WHAT IS BEING ASKED: Return the lines of the data below in which the string "computer" occurs.

Records excerpted from a collection:
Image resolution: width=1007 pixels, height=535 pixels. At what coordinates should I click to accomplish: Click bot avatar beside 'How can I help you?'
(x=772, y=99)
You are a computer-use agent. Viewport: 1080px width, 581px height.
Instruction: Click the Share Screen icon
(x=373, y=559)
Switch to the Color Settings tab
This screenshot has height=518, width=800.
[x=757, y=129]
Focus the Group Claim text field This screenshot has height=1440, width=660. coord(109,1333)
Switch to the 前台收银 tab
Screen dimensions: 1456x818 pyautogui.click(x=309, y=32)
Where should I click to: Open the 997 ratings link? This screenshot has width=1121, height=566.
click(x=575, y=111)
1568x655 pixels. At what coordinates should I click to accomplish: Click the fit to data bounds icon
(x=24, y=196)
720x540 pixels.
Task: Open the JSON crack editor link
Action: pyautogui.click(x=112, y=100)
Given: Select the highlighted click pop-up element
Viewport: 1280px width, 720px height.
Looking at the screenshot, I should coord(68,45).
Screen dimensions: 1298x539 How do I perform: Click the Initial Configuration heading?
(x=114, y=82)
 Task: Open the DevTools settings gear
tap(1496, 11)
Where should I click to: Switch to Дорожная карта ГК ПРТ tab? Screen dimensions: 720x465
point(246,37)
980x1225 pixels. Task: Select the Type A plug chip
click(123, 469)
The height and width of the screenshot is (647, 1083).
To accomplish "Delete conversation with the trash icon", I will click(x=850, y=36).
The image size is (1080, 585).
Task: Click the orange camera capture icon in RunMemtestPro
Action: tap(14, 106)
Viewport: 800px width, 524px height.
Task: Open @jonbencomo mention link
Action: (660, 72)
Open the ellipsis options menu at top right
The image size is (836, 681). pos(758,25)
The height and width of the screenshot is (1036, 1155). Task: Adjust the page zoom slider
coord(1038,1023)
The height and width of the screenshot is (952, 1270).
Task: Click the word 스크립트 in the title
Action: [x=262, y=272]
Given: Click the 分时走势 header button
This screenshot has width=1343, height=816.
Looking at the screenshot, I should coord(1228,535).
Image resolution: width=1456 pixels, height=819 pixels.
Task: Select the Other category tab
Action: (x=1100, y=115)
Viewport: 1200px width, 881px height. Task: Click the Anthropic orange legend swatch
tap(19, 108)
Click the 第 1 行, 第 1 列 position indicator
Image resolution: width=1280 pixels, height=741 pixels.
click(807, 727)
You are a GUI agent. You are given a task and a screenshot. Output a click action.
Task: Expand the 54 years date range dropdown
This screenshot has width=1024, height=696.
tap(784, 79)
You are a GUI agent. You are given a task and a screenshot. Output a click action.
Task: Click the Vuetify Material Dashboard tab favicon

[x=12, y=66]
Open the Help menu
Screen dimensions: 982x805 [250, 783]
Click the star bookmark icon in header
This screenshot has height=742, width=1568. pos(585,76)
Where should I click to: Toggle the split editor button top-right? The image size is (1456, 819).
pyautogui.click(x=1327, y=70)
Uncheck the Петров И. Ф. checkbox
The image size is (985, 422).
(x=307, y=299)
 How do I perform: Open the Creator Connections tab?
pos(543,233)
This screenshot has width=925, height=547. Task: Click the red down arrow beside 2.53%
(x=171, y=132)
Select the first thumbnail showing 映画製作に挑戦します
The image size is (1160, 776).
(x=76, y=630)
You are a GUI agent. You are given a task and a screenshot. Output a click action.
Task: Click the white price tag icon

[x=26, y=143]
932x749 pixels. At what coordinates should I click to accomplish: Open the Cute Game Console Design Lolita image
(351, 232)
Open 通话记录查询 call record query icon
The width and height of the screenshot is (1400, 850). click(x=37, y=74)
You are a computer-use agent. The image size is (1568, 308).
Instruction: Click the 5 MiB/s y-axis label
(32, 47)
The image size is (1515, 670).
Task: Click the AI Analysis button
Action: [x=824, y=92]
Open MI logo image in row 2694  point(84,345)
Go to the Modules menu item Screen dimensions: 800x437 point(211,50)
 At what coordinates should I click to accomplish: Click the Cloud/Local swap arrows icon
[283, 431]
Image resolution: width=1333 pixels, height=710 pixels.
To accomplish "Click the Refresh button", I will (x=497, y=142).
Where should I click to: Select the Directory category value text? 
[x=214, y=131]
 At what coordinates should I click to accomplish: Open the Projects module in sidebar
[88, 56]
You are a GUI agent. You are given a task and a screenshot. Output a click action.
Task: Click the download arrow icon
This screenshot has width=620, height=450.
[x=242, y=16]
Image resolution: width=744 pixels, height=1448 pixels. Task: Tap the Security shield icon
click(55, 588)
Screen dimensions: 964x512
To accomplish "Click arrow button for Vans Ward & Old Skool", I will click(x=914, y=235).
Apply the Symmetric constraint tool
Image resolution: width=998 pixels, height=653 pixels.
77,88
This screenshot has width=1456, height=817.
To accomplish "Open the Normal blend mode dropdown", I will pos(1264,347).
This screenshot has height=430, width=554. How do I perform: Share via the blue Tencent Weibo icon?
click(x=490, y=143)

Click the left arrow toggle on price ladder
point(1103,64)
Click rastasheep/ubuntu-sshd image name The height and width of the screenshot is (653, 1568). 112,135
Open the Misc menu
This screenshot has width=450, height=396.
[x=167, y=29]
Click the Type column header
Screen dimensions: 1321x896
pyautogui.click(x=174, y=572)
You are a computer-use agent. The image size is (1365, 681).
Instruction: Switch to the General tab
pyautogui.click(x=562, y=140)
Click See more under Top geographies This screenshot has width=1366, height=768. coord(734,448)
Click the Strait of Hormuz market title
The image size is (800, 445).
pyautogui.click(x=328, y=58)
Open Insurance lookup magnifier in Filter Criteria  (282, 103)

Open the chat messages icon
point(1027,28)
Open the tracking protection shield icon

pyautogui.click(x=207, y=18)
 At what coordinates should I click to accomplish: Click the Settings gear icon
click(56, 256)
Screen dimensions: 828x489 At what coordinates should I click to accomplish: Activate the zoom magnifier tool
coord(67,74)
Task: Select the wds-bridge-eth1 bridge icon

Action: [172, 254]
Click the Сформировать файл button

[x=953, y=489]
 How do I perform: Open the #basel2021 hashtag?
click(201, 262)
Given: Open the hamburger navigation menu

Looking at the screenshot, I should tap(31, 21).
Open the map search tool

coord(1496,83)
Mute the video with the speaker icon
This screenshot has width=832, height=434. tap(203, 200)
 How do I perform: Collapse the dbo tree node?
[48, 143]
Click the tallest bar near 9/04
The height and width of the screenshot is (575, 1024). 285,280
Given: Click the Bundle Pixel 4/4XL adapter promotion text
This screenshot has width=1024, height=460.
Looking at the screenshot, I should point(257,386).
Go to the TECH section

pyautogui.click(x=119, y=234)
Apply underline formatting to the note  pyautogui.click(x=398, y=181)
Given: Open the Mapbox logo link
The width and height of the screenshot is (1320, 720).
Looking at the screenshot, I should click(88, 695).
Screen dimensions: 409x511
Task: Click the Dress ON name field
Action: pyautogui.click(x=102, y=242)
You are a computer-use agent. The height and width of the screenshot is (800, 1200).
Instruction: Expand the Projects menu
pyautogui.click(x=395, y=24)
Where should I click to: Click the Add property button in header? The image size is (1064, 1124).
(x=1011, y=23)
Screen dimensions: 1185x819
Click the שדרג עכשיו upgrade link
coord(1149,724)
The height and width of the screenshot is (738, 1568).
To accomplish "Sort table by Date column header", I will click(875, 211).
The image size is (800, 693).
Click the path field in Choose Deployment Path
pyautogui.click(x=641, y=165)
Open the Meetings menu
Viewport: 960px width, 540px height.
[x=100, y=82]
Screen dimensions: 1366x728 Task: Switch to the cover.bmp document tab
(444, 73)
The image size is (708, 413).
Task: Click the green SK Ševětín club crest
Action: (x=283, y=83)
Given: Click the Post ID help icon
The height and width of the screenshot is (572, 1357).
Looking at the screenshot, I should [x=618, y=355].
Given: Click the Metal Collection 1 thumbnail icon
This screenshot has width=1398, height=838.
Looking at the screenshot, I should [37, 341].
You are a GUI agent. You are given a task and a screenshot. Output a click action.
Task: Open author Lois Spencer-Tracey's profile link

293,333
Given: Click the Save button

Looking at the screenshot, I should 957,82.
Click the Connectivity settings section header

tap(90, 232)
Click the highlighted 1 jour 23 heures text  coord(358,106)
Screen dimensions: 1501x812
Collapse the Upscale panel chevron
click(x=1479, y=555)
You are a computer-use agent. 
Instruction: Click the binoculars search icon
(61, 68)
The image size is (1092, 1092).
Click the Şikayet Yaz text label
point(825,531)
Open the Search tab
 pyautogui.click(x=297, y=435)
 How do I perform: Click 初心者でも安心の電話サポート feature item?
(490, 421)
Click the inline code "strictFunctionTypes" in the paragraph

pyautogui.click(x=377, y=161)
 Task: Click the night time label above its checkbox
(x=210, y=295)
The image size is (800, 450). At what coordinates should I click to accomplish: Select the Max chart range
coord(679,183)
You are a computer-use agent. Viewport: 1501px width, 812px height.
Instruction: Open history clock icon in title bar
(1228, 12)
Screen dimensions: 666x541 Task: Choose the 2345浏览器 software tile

SOLUTION FOR THIS TASK:
You are a computer-use agent. Viewport: 1080px width, 581px height.
You are a computer-use agent. The image size is (1568, 308).
You are a computer-use agent. The image size is (1365, 681).
You are a computer-use agent. The height and width of the screenshot is (800, 1200).
You are a computer-use agent. 
You are a computer-use agent. Viewport: 1501px width, 812px height.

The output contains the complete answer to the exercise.